測定器にも個体差があるので、家庭用ゲージと店舗表示が違うときは、どちらを継続基準にするか決めます。空気を補充した直後だけでなく、数日後に漏れやバルブ周辺を確認します。新品ホイールへの組み替えは、タイヤとバルブを含む気密状態を作り直す作業でもあります。

外径が合っても、幅とリム位置は別に動く

外径を純正へ近づけても、タイヤ幅が広がり、ホイールのリム幅やインセットが変われば、内側と外側の位置は動きます。ハンドルを切ったときのインナーフェンダー、サスペンション、ブレーキとの間隔、フェンダーからの突出を確認しなければなりません。静止状態で隙間があっても、乗員や荷物で沈んだとき、段差でストロークしたときは位置関係が変わります。外径計算は適合確認の一部です。

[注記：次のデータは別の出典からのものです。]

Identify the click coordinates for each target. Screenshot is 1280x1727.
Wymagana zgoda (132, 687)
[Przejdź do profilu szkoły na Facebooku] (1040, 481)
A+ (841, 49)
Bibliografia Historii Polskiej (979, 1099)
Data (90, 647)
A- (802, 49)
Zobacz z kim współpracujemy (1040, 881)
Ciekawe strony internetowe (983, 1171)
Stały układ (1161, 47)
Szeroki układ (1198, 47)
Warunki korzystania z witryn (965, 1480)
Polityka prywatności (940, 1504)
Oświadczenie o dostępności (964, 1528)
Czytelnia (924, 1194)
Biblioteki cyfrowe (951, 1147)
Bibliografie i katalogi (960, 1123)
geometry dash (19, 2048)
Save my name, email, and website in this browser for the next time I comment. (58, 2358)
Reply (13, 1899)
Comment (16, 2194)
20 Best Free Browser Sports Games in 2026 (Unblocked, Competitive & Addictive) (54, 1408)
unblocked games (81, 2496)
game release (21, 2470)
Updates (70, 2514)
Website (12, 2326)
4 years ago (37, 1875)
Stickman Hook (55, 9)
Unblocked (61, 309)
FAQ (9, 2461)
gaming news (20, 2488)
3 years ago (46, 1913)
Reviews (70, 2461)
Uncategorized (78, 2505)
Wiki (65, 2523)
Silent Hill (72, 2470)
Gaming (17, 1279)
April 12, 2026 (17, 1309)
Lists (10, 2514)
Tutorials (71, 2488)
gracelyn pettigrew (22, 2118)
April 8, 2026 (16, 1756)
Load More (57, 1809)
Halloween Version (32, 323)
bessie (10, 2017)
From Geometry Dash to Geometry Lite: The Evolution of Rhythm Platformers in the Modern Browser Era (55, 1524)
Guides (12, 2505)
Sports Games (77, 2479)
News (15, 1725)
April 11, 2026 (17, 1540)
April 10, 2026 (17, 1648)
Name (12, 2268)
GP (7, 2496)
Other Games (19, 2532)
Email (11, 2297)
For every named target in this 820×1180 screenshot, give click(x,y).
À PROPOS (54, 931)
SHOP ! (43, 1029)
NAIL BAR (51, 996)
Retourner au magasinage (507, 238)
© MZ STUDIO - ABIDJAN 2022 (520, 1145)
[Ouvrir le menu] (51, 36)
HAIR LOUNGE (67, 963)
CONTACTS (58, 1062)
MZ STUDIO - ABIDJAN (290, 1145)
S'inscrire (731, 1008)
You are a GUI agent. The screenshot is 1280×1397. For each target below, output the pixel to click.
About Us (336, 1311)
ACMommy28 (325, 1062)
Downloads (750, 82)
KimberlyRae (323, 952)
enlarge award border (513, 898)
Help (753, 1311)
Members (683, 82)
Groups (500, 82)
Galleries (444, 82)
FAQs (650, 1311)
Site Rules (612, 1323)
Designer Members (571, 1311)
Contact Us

確認票には、純正と候補それぞれの幅、偏平率、リム径、計算外径、実外径、ロードインデックス、規格、必要空気圧、リム幅、インセットを並べます。そのうえで販売店の車種別適合を取り、装着後に全切り、低速走行、荷重をかけた状態を確認します。215/45R17の読み方が分かると、数字はデザインの添え物ではなくなります。走りの変化を想像しながら、安全条件も同じ一枚で扱えるようになります。

ホイール重量とタイヤ重量も候補表に加えすると、外径を維持しながら車輪一式がどれだけ変わるか見えます。大径ホイールへ替えても必ず重くなる、軽量品なら必ず軽くなる、とは限りません。寸法、荷重、重量、価格を同じ品番単位で比べます。

最後に純正サイズへ戻せるよう、純正ホイール、ナット、タイヤの保管状態も決めます。候補が合わなかったときにすぐ戻せることは、計算と現車確認のあいだへ安全な余白を作ります。

装着できることと、気持ちよく走れることは別です。寸法をきちんと詰めた一台は、停まっているときも走っているときも眺めたくなります。